When it comes to great innovation, Galileo defines empathy as:
- Listening carefully to other people’s ideas
- Being patient with other points of view
- Incorporating and building on other people’s ideas
- Building relationships across difference
Reinforcing these tenants with our kids is important, and the best way to do that is through practice. Take a look at these scenarios as opportunities to practice empathy:
- Your child wants to make a gift for a friend/family member
- You’re going to renovate or redecorate a room in your house
- Your child is working on a school project with a peer
- Your child wants to do charitable work for a person or organization in need
Try these strategies from David and Tom Kelley’s book Creative Confidence:
A great exercise when you’re making something new (or changing something existing). If you’re redecorating a room, for example, take time before moving furniture or buying new decor to ask the people who will use it—family members, neighbors, friends—to show you what they do in the space. Have them walk around in it, sit down, turn on lights, etc. Take notes on what they really do, rather than assuming what they might do, to help you plan your design.
Think Out Loud
This pairs well with the “show me” technique and involves having your users narrate what they’re doing and what they’re thinking about as they do it to help you better understand their motivations and reasoning. Then make your project more inclusive by inviting those users to help with the final design.

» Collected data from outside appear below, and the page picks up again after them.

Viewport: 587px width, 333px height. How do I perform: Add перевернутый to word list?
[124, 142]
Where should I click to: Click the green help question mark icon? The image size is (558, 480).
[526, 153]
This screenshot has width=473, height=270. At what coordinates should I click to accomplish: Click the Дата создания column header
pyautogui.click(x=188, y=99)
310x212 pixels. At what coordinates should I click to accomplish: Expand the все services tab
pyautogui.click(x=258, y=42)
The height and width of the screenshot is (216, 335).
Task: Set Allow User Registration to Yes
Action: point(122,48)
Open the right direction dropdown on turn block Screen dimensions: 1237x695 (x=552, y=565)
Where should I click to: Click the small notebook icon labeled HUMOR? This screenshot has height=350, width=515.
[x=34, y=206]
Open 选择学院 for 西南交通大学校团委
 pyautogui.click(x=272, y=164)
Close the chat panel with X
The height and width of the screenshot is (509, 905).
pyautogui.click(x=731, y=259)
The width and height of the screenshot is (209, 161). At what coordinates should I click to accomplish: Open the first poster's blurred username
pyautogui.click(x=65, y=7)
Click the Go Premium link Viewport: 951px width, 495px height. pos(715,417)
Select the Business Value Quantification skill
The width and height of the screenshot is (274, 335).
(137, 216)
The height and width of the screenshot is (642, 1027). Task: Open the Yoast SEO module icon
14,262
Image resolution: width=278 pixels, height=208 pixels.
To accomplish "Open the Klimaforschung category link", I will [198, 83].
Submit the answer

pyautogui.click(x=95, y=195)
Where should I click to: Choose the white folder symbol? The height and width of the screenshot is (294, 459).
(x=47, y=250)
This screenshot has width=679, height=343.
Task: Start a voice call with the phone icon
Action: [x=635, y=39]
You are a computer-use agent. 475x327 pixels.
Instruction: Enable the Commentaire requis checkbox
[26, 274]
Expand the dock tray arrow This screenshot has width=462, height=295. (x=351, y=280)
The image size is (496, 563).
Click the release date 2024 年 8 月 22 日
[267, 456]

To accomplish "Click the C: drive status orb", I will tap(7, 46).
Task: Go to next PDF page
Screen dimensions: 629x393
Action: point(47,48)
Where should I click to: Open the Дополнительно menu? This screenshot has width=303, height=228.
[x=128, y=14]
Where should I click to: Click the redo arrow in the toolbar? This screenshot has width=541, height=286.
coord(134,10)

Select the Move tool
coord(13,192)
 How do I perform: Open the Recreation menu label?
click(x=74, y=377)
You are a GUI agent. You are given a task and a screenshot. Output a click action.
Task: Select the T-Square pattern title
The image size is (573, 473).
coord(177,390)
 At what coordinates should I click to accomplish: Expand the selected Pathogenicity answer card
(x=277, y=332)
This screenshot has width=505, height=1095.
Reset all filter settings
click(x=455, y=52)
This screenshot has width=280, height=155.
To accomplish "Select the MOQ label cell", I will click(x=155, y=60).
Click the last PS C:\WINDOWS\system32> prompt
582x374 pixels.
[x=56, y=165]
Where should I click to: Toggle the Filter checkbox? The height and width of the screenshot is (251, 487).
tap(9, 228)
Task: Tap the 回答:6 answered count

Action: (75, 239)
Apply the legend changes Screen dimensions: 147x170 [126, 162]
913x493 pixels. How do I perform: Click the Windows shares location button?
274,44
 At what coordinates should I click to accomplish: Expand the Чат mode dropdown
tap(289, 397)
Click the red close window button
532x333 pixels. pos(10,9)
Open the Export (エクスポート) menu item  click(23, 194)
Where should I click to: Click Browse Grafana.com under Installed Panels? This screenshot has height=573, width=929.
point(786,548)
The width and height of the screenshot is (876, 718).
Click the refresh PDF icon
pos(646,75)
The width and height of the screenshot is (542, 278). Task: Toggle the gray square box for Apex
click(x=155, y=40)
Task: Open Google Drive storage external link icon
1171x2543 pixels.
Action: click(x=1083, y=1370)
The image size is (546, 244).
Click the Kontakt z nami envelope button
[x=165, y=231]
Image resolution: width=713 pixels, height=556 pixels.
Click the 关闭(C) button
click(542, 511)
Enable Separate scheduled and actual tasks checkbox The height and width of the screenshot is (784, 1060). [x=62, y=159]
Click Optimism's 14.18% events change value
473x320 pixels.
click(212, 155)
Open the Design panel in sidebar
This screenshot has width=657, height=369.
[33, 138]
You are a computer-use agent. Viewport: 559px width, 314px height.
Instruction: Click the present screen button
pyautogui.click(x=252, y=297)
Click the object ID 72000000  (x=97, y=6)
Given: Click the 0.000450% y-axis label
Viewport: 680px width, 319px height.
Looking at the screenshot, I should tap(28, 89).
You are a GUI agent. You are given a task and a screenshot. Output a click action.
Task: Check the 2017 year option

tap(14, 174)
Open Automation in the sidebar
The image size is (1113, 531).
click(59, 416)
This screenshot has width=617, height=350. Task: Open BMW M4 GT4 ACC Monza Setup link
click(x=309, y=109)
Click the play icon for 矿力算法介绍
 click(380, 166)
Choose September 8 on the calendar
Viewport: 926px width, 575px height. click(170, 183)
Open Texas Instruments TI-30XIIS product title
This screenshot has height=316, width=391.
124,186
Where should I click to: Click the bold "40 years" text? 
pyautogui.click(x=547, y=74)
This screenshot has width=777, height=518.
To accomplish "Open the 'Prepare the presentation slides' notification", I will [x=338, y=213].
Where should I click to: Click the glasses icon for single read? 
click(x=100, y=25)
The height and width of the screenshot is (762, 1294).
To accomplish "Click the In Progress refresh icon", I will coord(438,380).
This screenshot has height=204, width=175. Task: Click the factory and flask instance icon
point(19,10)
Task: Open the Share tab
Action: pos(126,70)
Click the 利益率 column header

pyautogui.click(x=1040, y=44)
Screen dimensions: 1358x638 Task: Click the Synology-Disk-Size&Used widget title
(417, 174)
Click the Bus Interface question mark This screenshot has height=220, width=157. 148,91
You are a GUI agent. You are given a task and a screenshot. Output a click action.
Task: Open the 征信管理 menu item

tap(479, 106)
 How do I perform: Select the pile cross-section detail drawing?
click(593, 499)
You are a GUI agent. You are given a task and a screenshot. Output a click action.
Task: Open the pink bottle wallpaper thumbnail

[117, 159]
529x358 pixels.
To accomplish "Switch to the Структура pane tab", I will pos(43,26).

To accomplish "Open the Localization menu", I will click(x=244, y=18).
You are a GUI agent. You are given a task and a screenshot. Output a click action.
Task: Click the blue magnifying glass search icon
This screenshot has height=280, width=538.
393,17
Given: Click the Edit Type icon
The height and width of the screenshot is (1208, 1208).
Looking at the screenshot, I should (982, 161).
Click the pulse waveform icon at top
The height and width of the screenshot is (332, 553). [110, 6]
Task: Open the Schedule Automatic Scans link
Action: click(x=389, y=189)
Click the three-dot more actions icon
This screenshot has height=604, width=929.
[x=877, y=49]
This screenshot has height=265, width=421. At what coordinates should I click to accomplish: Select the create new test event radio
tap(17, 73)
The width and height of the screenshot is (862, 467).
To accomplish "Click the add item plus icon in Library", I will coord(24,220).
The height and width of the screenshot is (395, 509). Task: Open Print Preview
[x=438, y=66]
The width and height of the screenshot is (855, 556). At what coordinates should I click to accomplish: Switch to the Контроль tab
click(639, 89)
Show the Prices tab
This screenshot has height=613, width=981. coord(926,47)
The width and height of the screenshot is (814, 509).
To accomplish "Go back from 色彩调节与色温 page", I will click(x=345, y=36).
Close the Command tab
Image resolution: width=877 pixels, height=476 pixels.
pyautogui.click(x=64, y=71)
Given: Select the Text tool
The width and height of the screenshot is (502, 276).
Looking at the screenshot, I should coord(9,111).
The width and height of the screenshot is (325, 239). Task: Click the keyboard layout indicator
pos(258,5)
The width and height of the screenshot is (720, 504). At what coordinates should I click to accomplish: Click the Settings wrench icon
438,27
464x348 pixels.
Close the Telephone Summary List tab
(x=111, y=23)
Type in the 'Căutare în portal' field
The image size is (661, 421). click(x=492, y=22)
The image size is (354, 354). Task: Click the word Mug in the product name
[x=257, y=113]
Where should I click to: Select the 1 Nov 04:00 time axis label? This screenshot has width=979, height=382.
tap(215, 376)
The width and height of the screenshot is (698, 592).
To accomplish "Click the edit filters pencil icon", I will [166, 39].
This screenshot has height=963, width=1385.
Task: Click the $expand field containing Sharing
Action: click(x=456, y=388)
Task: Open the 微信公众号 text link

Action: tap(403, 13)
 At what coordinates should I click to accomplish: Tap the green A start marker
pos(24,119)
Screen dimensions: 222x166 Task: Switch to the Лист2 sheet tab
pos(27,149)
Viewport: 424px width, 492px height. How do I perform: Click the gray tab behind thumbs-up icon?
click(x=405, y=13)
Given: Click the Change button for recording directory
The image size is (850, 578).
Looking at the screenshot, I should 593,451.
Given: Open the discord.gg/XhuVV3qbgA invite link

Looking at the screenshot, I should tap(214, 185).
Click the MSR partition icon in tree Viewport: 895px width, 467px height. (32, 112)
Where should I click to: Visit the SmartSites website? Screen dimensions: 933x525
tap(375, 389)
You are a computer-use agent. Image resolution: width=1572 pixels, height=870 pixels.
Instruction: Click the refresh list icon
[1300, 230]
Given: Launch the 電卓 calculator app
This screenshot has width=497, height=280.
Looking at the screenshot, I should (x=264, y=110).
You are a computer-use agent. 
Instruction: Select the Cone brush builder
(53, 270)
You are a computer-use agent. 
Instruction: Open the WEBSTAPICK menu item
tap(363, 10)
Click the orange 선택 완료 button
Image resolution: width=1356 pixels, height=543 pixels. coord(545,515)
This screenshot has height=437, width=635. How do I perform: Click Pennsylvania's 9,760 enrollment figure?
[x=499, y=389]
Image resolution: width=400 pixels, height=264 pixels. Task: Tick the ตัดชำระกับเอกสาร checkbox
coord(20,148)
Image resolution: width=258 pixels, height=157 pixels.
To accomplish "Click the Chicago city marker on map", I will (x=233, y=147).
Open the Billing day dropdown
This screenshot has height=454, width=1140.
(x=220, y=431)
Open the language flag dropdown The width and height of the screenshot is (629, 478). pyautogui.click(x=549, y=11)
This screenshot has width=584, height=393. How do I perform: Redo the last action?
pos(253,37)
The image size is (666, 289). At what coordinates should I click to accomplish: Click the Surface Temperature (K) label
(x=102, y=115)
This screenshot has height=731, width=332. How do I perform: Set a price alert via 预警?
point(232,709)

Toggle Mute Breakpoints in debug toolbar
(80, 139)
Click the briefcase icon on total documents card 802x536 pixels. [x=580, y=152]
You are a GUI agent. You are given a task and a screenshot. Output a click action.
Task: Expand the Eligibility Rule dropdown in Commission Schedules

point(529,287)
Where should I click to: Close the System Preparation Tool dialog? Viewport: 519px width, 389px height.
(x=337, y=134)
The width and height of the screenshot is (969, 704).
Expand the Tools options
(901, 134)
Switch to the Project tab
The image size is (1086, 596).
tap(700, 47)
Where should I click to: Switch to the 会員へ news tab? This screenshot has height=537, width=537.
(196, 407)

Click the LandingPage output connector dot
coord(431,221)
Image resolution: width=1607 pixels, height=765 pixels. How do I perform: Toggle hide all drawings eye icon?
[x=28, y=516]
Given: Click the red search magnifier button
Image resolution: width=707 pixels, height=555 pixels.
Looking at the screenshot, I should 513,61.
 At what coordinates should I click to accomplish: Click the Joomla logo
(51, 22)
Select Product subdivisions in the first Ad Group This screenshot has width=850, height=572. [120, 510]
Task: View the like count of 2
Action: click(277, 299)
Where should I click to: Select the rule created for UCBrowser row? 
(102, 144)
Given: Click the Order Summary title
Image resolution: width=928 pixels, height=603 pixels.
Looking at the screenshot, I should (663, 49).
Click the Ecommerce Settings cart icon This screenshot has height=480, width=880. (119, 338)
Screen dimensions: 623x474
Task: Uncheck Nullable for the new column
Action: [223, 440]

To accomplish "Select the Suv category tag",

When working with a classmate on a school project, this method involves each kid asking the other to visualize their final product through a drawing. The drawings can be simple, but help reveal how each one thinks about the project they’re embarking on, clarifying points of difference from the start and helping to prioritize their activities.
This works well for creating things that address true needs, like a gift or a charitable effort. For example, if your child wants to do something to give back, have them ask themselves about a problem they want to help solve. Followed up by asking whys in response to each answer. These encourage kids to examine and express underlying reasons or causes to get to the real thing they want to solve.
One changemaker (and Galileo camper) we know, Justin, was concerned about the planet’s dwindling frog population, then asked “why” and found that their extinction was linked to habitat destruction,. He asked “why” again to find that a big part of that destruction was plastic waste and now works to clean up plastic waste in Cameroon, transforming plastic trash into reusable treasure.
Incorporating Empathy Into Your Family Routine
Make empathy an ongoing part of your daily life with a few simple activities to help the whole family practice (with thanks to Harvard’s Making Caring Common Project for the first five):
Have Family Meetings
Hold a family meeting whenever you’re dealing with a challenge or conflict, using it as an opportunity for everyone to practice both giving and receiving empathy. When you meet, give your kids a voice and listen carefully to their views, while also encouraging them to take the perspective of other family members.
Encourage Empathy for Peers
Ask kids about their classmates and other peers. If they’re experiencing a conflict with someone, ask them to tell you about their own perspective, and to consider where their friend/classmate is coming from. What circumstances or perspectives might help explain the conflict from the other person’s point of view?
Reflect on Empathy & Caring
When you’re together, comment when someone exhibits strong empathy—or shows a lack of empathy—either in your daily life or in a book or on television. Discuss why acts of empathy are important and why lacking empathy can be harmful.
Discuss Ethical Dilemmas
Where appropriate, talk through ethical dilemmas with your kids that help them appreciate various perspectives, for example, “Should I invite a new friend to my birthday party even though she won’t know anyone else?”
Support Doing “With”
Encourage your kids not just to “do for” others, but to “do with” others, working with diverse groups of people to respond to school, community, or global problems.
Take the Empathy Challenge
Try the Change-maker Families 1-Month Challenge, with suggestions for specific things to say, do and try each week of the month (and why) to strengthen your family’s empathy skills.
Being empathetic isn’t always easy, but it is essential. Whether the change you want to make is small or large, you have to work toward to seeing the world the way others do in order to make the change we want to see in the world.